With my first three pregnancies, I did the best I could with the information and skills I had at the time. With Simon, it was the Brewer diet, which focused on getting 100 grams a day of protein. I also started eating meat again, with the encouragement of my midwife, because my iron was very low (a long story which is discussed in my bio in the archives). And I ate a pint or two of Ben and Jerry's a week (now did I truly believe that was for the health of the baby?). With Keziah and Salome, I had discarded the protein myth and begun to move away from dairy. I also stayed vegetarian, although I remember having a few cans of salmon. I also had added a bit more exercise in... But emotional eating and overt fats were a big part of my life. I had high blood sugar in all of my pregnancies.

My babies were quite big from birth, and only gained in girth from there. My youngest daughter was 9 lbs. 10 oz. at birth and 26 pounds at 6 months, exclusively breastfed. I got continuous compliments about how fat she was, and I took personal pride in having supplied the calories. LOL! When I came to the low fat raw vegan lifestyle, she was 2 1/2, and I realized how my high-fat diet had adversely impacted my babies. I always thought that if I ever were to have another baby, I would do it all right!

Well, I can say that my diet and exercise improved dramatically from my earlier pregnancies, but it didn't match up with my knowledge... And so I feel a great sense of disappointment.

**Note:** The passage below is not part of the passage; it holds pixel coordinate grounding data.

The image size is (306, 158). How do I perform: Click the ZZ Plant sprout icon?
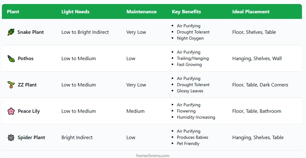coord(11,85)
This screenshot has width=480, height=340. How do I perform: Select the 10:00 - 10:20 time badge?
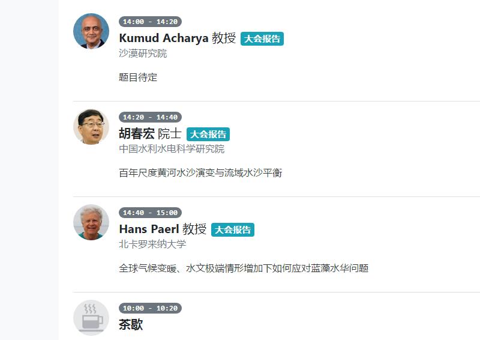coord(150,308)
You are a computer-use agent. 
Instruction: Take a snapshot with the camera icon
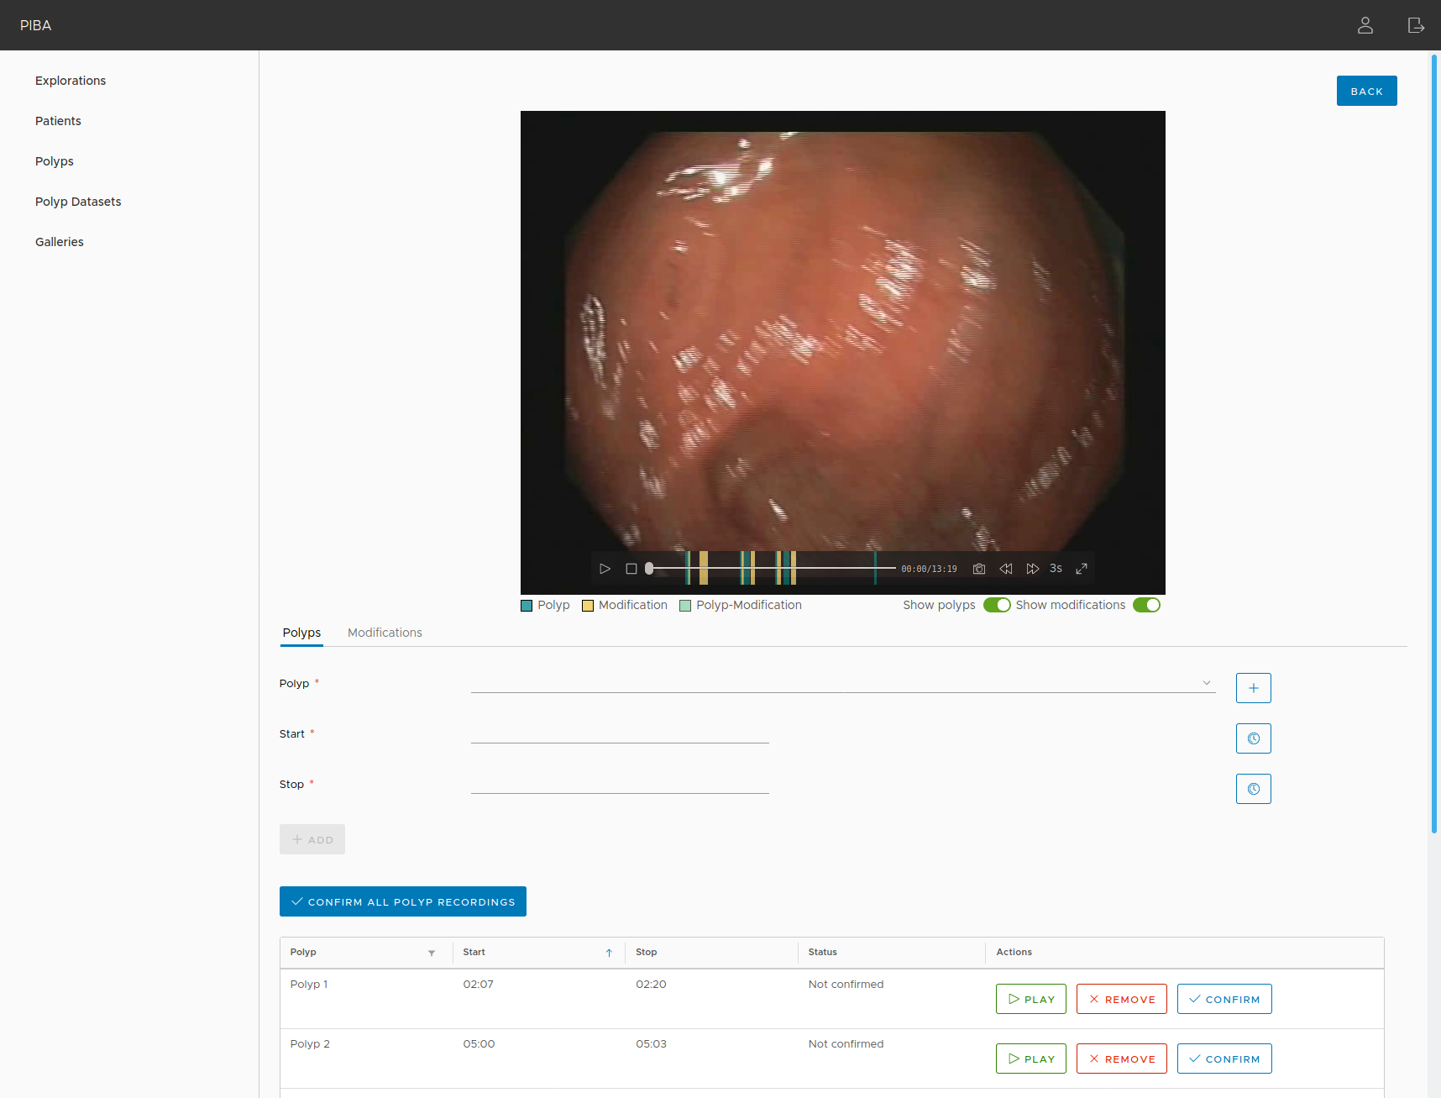[x=979, y=569]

I would like to be the best mom possible for my children, and I feel a sense of regret that I haven't been.

I feel grateful that I can stay home and nurse my little guy. I know I have contributed to his health when I see the glow of his skin, his bright eyes, his intelligence, curiousity and enjoyment of life. He has never been truly sick, although he did get a cough and runny nose when the rest of the family had a bout of the flu in October. He is very active and can already crawl rapidly, stand unassisted, climb three stairs, and walk easily around the furniture.

I find it interesting that his poop is different than my other babies. It looks like sweet potato baby food. My others had poop that had curds of fat in it, like cottage cheese. I can only assume this is an improvement connected to my decreased fat consumption. Of course, if you have ever been around formula fed babies, you have seen and smelled the dramatic difference in their poo. Uck!

But I can always see the consequences of any less-than-ideal food I eat on my little guy. Though his poo isn't fatty, he is a little on the chubby side. Born weighing 9 pounds even, he is 22 pounds at 8 months. He stores fat like his mama, in his saddle bags. LOL! And have you ever seen an 8 month-old with cellulite? Poor kid. Also, if I have a fatty binge (Halloween, anyone?), I notice he gets oily wax discharge from his ears.

If I eat beans, he gets gas. I haven't figured out what exact food gives him the puffy eyes, but they only come around after I've eaten something less than optimal.

The worst part is that he is so interested in what we eat now. He sits in either my lap or Jason's during dinner and reaches for everything. We let him grab lettuce or pieces of fruit to taste, but push the cooked food out of his reach. He watches us fork it into our mouths with the intense look babies get when they first begin to explore eating. I feel sad to think what we're imprinting into his brain.

I know that guilt has no real benefits. I do not change my behavior because I feel guilty. But my awareness is expanding. I see now how loving myself and caring for my own health, can impact the health and well-being of all those around me, especially my precious children.